[Lines of data]
━━━━
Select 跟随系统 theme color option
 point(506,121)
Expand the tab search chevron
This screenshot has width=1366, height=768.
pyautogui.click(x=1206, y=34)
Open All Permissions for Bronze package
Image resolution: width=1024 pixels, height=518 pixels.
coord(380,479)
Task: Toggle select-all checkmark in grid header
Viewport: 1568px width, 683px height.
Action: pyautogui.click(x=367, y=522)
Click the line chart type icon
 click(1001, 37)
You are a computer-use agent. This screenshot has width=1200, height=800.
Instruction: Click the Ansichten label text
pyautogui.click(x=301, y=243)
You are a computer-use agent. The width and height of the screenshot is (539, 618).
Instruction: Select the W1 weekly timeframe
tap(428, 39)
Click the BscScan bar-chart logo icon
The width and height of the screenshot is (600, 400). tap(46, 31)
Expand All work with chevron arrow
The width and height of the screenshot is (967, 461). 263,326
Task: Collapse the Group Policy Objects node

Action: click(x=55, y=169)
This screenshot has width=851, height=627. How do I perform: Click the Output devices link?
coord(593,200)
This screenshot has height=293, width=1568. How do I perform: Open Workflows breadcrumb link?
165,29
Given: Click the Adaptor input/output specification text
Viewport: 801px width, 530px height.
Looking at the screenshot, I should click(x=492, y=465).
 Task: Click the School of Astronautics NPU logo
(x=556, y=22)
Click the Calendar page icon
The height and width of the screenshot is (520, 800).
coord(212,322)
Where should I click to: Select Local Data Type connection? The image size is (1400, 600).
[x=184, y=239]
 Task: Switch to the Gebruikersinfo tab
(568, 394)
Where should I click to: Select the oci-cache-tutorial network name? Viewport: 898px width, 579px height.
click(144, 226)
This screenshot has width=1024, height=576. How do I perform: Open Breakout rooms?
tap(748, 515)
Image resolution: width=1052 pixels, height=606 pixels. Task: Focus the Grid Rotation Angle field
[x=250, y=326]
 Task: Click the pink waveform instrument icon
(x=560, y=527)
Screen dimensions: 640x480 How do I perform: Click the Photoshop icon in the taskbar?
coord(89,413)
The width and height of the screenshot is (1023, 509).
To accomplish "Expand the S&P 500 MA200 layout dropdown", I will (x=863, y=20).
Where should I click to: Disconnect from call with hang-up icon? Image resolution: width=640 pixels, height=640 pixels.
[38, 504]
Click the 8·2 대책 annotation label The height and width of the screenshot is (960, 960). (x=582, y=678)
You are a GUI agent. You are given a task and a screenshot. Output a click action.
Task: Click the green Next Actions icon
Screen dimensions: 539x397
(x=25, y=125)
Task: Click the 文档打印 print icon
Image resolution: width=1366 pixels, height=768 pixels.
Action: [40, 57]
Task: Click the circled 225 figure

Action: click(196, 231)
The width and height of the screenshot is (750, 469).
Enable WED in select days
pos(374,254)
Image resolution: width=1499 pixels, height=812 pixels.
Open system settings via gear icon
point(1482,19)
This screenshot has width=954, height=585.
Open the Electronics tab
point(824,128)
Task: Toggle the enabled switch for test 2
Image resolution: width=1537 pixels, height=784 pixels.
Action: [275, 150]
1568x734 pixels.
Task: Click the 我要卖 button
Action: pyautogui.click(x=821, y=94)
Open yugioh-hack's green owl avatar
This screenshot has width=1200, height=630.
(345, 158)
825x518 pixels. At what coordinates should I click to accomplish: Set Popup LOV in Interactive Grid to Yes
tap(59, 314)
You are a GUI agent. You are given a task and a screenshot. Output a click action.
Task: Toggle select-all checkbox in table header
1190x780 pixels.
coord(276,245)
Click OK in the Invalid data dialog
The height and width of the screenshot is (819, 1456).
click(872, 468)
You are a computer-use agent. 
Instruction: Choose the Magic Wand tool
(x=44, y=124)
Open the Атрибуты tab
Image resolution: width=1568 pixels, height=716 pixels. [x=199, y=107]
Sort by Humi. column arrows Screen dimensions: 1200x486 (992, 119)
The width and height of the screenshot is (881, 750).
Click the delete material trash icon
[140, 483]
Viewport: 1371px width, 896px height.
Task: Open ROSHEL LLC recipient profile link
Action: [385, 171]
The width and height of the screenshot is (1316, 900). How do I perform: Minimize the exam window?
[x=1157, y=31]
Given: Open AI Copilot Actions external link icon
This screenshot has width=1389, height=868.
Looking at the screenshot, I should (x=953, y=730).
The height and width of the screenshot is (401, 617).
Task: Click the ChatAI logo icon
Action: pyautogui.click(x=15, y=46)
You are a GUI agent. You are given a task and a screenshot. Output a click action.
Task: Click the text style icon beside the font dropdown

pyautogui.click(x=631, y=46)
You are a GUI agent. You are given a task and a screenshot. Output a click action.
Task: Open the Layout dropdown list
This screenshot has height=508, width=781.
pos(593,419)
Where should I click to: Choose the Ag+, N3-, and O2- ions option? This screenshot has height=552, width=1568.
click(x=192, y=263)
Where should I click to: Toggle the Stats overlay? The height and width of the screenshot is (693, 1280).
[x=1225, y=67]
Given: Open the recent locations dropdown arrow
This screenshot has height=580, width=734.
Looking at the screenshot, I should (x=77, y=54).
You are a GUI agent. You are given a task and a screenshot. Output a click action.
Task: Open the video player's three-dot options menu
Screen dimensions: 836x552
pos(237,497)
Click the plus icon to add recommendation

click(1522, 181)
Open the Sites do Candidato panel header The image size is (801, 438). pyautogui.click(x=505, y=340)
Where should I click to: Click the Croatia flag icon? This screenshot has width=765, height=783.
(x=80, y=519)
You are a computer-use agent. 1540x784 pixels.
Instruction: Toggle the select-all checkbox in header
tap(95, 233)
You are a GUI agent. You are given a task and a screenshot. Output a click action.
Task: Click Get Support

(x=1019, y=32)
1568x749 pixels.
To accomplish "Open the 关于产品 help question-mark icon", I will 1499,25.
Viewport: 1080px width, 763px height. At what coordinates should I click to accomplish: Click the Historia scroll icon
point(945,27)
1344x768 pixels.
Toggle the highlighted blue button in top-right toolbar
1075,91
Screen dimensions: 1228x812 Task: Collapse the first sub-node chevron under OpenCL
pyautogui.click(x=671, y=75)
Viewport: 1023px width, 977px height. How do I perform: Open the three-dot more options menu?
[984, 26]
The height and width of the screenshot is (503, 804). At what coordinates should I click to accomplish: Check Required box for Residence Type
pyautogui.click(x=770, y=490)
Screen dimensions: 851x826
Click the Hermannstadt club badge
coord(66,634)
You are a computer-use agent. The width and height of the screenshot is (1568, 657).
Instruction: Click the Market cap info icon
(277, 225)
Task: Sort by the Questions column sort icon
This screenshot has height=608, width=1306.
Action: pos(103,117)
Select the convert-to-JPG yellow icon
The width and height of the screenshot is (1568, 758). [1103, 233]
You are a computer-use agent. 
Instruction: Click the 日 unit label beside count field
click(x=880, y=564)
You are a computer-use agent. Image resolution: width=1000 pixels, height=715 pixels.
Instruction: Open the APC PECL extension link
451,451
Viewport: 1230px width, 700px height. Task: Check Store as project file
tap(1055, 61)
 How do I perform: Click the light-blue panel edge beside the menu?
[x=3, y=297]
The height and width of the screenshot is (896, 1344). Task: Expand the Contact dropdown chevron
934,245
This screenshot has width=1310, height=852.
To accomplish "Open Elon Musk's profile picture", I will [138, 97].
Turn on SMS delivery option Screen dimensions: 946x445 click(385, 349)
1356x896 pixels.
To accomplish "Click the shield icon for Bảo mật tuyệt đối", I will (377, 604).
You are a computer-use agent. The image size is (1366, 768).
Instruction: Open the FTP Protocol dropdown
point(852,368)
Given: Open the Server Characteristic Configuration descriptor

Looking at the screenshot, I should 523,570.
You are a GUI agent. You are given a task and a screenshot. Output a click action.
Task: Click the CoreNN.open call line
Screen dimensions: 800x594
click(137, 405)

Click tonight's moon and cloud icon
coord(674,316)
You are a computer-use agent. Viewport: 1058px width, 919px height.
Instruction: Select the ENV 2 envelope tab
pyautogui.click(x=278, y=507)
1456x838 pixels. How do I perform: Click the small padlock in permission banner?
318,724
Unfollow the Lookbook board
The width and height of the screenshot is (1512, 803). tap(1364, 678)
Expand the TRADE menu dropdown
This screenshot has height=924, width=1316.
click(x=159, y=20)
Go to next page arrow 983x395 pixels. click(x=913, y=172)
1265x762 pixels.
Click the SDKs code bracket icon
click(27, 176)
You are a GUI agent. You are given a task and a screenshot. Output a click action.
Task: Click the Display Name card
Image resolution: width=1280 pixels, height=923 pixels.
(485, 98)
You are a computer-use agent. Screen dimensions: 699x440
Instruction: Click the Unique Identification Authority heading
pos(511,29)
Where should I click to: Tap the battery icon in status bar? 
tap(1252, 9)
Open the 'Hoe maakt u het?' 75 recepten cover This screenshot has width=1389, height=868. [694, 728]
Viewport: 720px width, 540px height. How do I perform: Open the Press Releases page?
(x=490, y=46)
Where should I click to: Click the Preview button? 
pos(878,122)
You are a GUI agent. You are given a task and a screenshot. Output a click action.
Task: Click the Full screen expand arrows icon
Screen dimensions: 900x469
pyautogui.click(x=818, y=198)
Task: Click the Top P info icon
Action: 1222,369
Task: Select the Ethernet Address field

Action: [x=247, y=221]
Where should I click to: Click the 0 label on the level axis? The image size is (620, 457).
━━━━
*What the task requires*:
Recast the part of the listing above that opens with the line containing "Given: Open the Server" and closes with the line containing "(x=490, y=46)" as a Markdown table with the columns Row and Line, leaving out blank lines.

*Exercise output*:
| Row | Line |
|---|---|
| 1 | Given: Open the Server Characteristic Configuration descriptor |
| 2 | Looking at the screenshot, I should 523,570. |
| 3 | You are a GUI agent. You are given a task and a screenshot. Output a click action. |
| 4 | Task: Click the CoreNN.open call line |
| 5 | Screen dimensions: 800x594 |
| 6 | click(137, 405) |
| 7 | Click tonight's moon and cloud icon |
| 8 | coord(674,316) |
| 9 | You are a computer-use agent. Viewport: 1058px width, 919px height. |
| 10 | Instruction: Select the ENV 2 envelope tab |
| 11 | pyautogui.click(x=278, y=507) |
| 12 | 1456x838 pixels. How do I perform: Click the small padlock in permission banner? |
| 13 | 318,724 |
| 14 | Unfollow the Lookbook board |
| 15 | The width and height of the screenshot is (1512, 803). tap(1364, 678) |
| 16 | Expand the TRADE menu dropdown |
| 17 | This screenshot has height=924, width=1316. |
| 18 | click(x=159, y=20) |
| 19 | Go to next page arrow 983x395 pixels. click(x=913, y=172) |
| 20 | 1265x762 pixels. |
| 21 | Click the SDKs code bracket icon |
| 22 | click(27, 176) |
| 23 | You are a GUI agent. You are given a task and a screenshot. Output a click action. |
| 24 | Task: Click the Display Name card |
| 25 | Image resolution: width=1280 pixels, height=923 pixels. |
| 26 | (485, 98) |
| 27 | You are a computer-use agent. Screen dimensions: 699x440 |
| 28 | Instruction: Click the Unique Identification Authority heading |
| 29 | pos(511,29) |
| 30 | Where should I click to: Tap the battery icon in status bar?  |
| 31 | tap(1252, 9) |
| 32 | Open the 'Hoe maakt u het?' 75 recepten cover This screenshot has width=1389, height=868. [694, 728] |
| 33 | Viewport: 720px width, 540px height. How do I perform: Open the Press Releases page? |
| 34 | (x=490, y=46) |